We do this for vertical positioning already. It doesn't work for
horizontal text positioning for the reasons I described above.
>
> To just:
>
> 1) Ask for a font of a given family, size, etc.
> 2) Draw using this font, and do layout calculations
> using the high precision metrics of this font (addint
> new getAscenderAsFloat(), getDescenderAsFloat(),
> etc... to GR_Graphics).
>
> That way we don't need to keep around the two fonts,
> code in gr_UnixGraphics is simplified (no more need to
> check for the size of the font before trying to
> open/explode the font), and the client code is also
> simplified (no need to duplicate the font, change the
> size, do all the calculations with layout units).
>
This could work but I suspect that we might run into problems printing and
zooming and maintaining the same number of lines per page at all
zooms and printing resolutions. Using the layout units as the base for
all calculatations really gives us a solid foundation.
> These thoughs are only for HEAD, of course. By now
> I'm just implementing Xft support using the current
> infrastructure.
>
> So do you see any obvious flaw in the above desing
> that I'm missing?
Yes :-( I tried to do this about 11 months ago. It doesn't work because
the fonts don't exactly scale. The only solution is subpixel addressing
and positioning ala pango - which is what Tomas is working on.

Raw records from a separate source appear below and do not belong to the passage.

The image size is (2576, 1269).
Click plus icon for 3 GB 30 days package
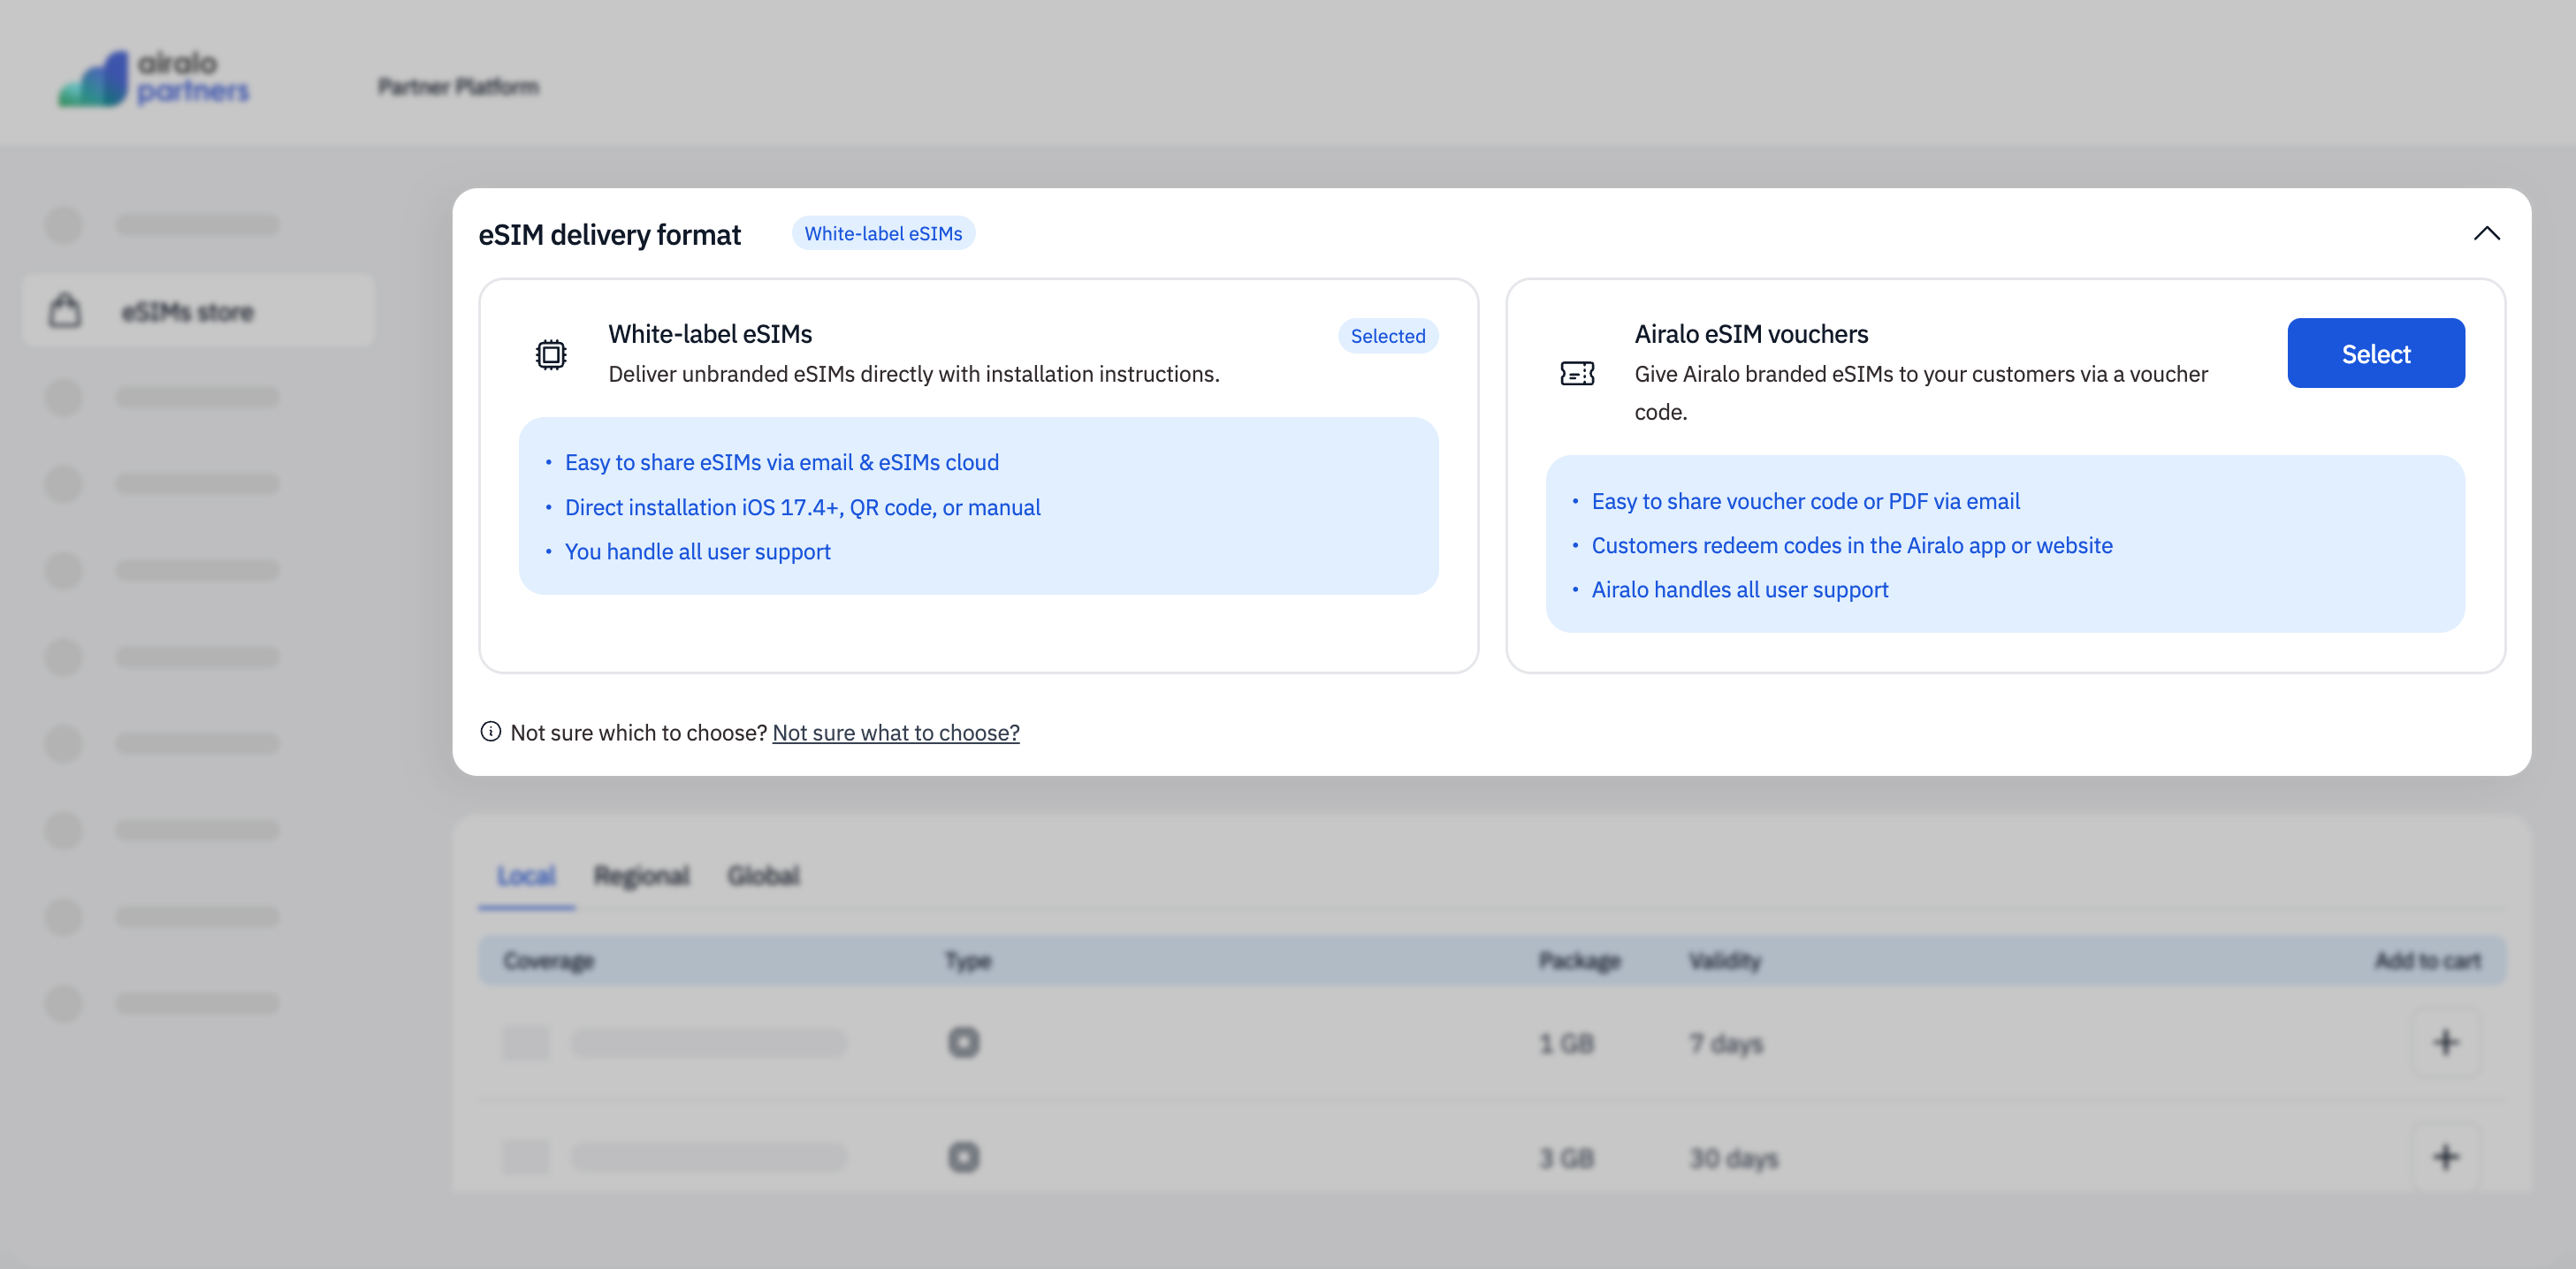tap(2445, 1157)
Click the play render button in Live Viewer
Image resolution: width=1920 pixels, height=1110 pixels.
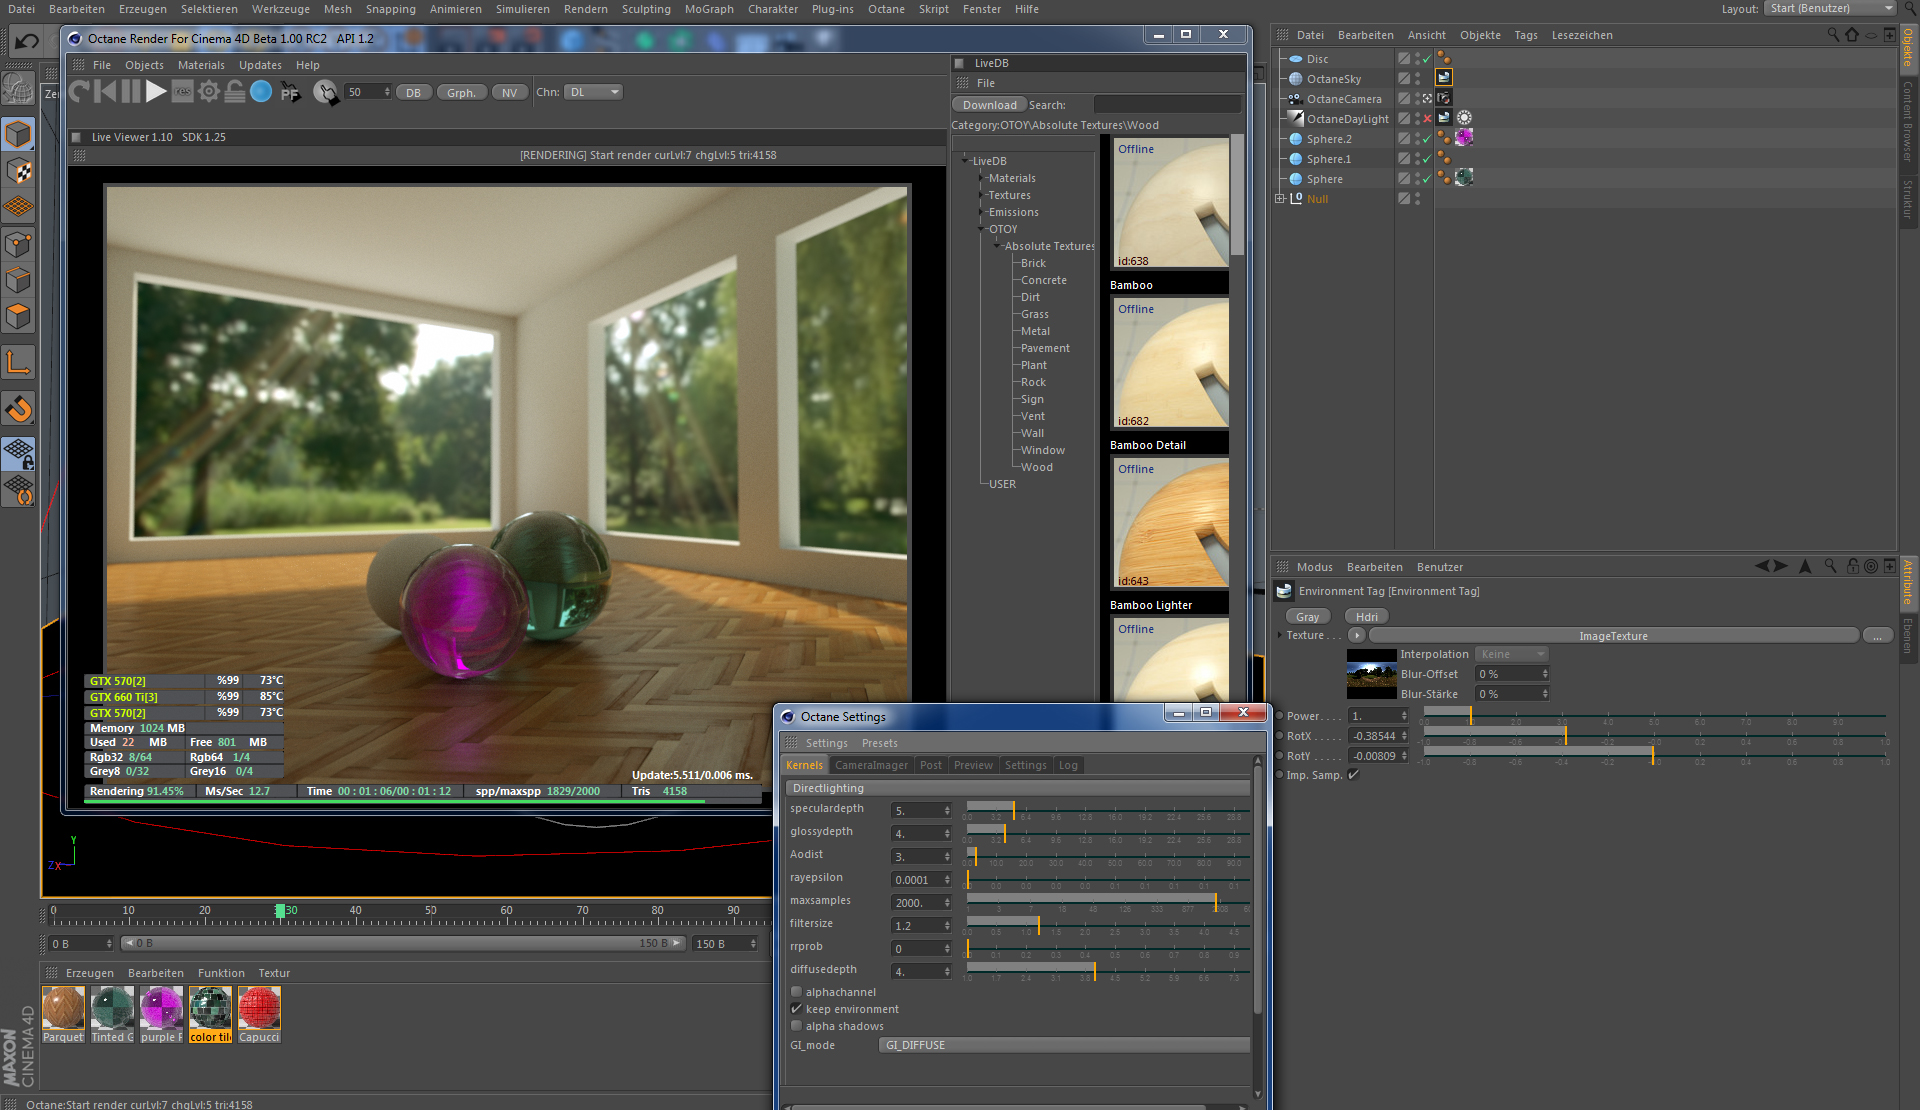(155, 92)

However it would be great to get anti-aliased and automatic font
finding going before then. It also sounds like this is the something
like what is needed for the full pango-powered layout on the gtk/gnome
side.
Maybe you, Dom and Tomas should talk about how you plan to evolve our
current unix font mess to a saner system based on freetype/config and
pango. I have the feeling that all three of you have designs in your
heads and/or code on your harddisks. Maybe you could converge on an agreed
design and delegate one person to actually do the work?